Une remarque – qui va introduire un axe de recherche encore à explorer – à propos de l’une des communautés montrées dans le reportage. Il s’agit d’Initiative 22, à la tête de laquelle on trouve Dwight Bernier un jeune pasteur américain qui a, je crois, des origines québécoises. Le cas d’Initiative 22 est particulièrement intéressant. D’abord, à aucun moment, le pasteur ne parle d’une Église au sens institutionnel. Sur le site internet – montre moi ton site et je te dirai quelle Église tu es – le terme d’Église n’est pas employé. Sous le logo, sont inscrits seulement trois mots : « gospel/community/mission ». Il s’agit donc d’une « communauté » et non d’une « Église ». Ce choix de vocabulaire est à rapprocher d’un autre élément. Dans le reportage, on voit le pasteur s’adresser à l’assistance, avec en arrière fond un écran géant sur lequel est écrit : « Jesus hates religion » ; Jésus déteste la religion ? Ce qui apparaît comme un paradoxe est en fait parfaitement en phase avec la foi de certains évangéliques. La fondation d’une Église locale s’accompagne fréquemment d’une rhétorique du retour aux origines, c’est-à-dire un retour à la communauté primitive, celle des premiers disciplines. C’est assez facile quand l’organisation débute, mais qu’en est-il 5, 10 ou 15 ans après ? Comment s’institutionnaliser – c’est-à-dire mettre en place des structures permettant le fonctionnement efficace du groupe – sans pour autant devenir une institution dont le modèle repoussoir est l’Eglise catholique. Il y a là une équation complexe que l’on observe dans toute les grandes Eglises : comment conserver l’esprit des origines, alors même que la structure de l’organisation s’est modifiée et exige un mode de fonctionnement plus « bureaucratique » ?

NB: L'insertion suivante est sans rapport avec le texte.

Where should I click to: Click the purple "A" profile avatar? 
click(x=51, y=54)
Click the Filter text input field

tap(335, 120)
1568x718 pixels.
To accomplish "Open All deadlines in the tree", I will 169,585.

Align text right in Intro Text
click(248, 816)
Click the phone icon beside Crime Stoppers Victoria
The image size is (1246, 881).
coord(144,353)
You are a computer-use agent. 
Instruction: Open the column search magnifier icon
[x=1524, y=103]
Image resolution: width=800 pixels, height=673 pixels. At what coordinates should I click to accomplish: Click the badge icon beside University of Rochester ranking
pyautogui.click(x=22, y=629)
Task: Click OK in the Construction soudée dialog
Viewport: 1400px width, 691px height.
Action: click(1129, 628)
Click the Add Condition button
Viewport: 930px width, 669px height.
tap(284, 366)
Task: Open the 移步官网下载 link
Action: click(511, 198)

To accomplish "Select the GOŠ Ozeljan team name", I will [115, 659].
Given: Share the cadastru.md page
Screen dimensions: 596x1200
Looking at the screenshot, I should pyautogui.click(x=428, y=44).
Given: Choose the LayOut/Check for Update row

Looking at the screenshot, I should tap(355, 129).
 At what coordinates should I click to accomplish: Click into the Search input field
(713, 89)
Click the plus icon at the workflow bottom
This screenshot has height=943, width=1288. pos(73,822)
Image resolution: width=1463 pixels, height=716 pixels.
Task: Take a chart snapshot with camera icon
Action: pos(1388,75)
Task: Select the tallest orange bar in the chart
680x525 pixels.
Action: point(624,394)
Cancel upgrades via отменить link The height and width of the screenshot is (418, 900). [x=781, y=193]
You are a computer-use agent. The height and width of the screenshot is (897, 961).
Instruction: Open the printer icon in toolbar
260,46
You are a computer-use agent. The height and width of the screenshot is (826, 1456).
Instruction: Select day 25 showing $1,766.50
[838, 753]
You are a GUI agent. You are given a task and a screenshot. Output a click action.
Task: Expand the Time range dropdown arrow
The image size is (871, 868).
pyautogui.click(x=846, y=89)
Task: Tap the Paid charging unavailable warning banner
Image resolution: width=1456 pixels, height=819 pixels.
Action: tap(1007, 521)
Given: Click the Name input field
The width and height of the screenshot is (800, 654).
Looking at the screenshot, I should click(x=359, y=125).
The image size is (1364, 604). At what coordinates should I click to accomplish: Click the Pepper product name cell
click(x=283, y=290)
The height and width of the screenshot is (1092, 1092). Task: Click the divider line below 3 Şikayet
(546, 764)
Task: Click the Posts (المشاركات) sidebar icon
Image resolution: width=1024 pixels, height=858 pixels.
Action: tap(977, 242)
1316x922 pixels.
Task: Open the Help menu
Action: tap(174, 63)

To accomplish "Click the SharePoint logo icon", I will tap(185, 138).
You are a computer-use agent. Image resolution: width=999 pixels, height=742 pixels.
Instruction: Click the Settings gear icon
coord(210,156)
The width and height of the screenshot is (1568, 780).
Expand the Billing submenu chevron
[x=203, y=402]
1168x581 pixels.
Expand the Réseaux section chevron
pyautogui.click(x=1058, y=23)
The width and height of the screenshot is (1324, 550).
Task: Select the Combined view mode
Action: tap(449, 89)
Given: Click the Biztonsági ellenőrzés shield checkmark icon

Alors pourquoi Jésus déteste la religion ? Pourquoi le refus de l’institution ? Parce que dans les deux cas, on a une forme de religieux routinisé, engourdi dans la force de l’habitude. Pour caricaturer, c’est aller à la messe ou au temple le dimanche matin uniquement parce que l’on a toujours fait ainsi et qu’il n’y a aucune raison de changer. D’autant plus que la pratique religieuse est généralement intégrée à d’autres formes de sociabilité (le scoutisme pour les jeunes, par exemple). Dans l’institution, le lien entre les fidèles repose sur une organisation, alors que dans la communauté, le lien, c’est le fidèle lui-même, au travers sa relation avec le Christ. Sur le plan théologique, on retrouve le passage de l’Ancien Testament (les rites, les codes, les interdits) au Nouveau Testament (le dépassement et l’accomplissement par le Christ). Je ne m’embarque pas là-dessus, je ne connais pas assez.
Initiative 22 : une Église « missionelle » (« missional church »)
Last but not least, au regard du site internet d’Initiative 22 ma première réaction fut d’y voir un exemple parfait du courant connu sous le nom mystérieux d’« Églises émergentes » (« emerging churches »), parfaitement analysé par Eddie Gibbs et Ryan Bolger dans Emerging churches : creating Christian community in postmodern cultures. Le site de la Fédération Romande d’églises évangéliques propose un éclairage en français sur ce courant. En quelques mots, les « Eglises émergentes » sont moins un courant théologique clairement identifié qu’un ensemble d’initiatives éparses qui ont par la suite circulé et ont été regroupées sous ce terme. Gibbs et Bolger souligne que l’Église telle que nous l’avons connue jusqu’à maintenant était adaptée pour la société moderne, il s’agit maintenant d’imaginer, d’inventer, des formes ecclésiales qui répondent aux défis de la culture postmoderne, caractérisée dans le domaine de la religion par une individuation du croire, une méfiance accrue envers les institutions établies, et une forme de relativisme issue de la cohabitation des croyances dans une même société.
Si Initiative 22 semble se rapprocher des expériences conduites par les « Eglises émergentes », elle se rapproche davantage du courant dit « missionel » (« Missional churches »). Les auteurs du livre Missional Chucrh : vision for the sending of the Church in North America (Darrell L. Guder (ed.), Edmans Publishing Co, 1998) reconnaissent les mutations majeures de la société nord-américaine à la fin des années 90 (le livre est de 98), mais insistent davantage sur une redéfinition de la « mission » dans ce nouveau contexte culturel. Ils écrivent ainsi : « with the terme missional we emphasize the essential nature and vocation of the church as God’s called and sent people » (p. 11). Je ne vais pas entrer ici dans une discussion théologique que je ne maîtrise d’ailleurs pas, mais simplement souligner comment Initiative 22 traduit cette idée. On lit sur le site internet d’Initiative 22 : « Our vision is to plant missional communities and local gatherings throughout the city of Montreal. This is a long-term vision which requires many people loving Jesus, being in community and being on mission. We plan on using people’s gifting and training them in areas of calling so that the kingdom can be expanded in many different facets of the city. Our desire is to see a missional community and gathering in as many different neighborhoods, languages and cultures as possible! » Au regard d’une telle affirmation, le géographe attentif aux faits religieux se demande quelles sont les traductions spatiales d’un tel programme. Cela signifie-t-il notamment la mise au second plan des lieux de culte traditionnels et la valorisation de formes nouvelles d’interactions entre les membres d’une communauté et ceux vers lesquels est orientée la mission.